- **DIRECTIONS**
Reproduce the items starting with the line that contains "Task: Open the View by Company dropdown" and going on through the line that contains "point(1085,436)", without changing a character.

- **Records of locating words and elements**
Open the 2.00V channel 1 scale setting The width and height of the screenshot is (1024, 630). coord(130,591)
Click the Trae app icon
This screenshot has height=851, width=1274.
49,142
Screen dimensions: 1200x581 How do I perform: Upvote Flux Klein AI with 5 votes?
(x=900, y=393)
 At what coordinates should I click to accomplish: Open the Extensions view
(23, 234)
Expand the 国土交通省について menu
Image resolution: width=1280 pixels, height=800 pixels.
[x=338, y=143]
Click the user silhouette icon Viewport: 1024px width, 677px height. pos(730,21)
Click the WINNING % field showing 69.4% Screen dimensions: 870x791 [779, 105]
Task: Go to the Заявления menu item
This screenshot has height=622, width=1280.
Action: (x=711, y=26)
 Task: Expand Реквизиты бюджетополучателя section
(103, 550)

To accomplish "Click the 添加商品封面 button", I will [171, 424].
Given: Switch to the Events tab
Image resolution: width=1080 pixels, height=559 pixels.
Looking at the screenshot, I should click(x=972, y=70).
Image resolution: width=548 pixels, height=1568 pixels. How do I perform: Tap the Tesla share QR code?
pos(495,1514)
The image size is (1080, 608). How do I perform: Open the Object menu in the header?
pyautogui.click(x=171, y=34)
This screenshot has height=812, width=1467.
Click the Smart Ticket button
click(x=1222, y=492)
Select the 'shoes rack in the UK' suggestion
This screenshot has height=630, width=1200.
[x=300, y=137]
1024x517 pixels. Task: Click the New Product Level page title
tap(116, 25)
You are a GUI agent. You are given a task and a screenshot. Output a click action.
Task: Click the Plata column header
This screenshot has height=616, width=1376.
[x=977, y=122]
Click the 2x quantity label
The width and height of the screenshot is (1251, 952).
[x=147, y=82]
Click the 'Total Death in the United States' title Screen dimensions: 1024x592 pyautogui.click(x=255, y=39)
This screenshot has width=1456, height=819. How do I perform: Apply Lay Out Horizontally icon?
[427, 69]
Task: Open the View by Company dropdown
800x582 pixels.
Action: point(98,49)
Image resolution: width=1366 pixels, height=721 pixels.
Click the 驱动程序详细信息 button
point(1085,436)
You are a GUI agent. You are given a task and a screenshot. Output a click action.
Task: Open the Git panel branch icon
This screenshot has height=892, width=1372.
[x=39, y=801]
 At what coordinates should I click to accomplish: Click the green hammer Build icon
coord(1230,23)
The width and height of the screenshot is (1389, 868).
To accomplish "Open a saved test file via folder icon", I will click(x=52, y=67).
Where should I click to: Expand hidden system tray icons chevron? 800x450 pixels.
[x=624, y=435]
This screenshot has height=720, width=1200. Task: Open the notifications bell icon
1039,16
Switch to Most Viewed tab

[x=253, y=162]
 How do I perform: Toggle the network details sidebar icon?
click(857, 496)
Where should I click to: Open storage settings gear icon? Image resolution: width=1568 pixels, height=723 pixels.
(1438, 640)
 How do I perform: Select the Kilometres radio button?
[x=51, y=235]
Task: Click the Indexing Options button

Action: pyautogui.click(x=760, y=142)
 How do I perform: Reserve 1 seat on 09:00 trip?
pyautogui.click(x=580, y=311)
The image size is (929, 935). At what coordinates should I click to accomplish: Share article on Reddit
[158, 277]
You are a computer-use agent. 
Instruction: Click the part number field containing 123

- **FINISHED ANSWER**
Task: Open the View by Company dropdown
800x582 pixels.
Action: point(98,49)
Image resolution: width=1366 pixels, height=721 pixels.
Click the 驱动程序详细信息 button
point(1085,436)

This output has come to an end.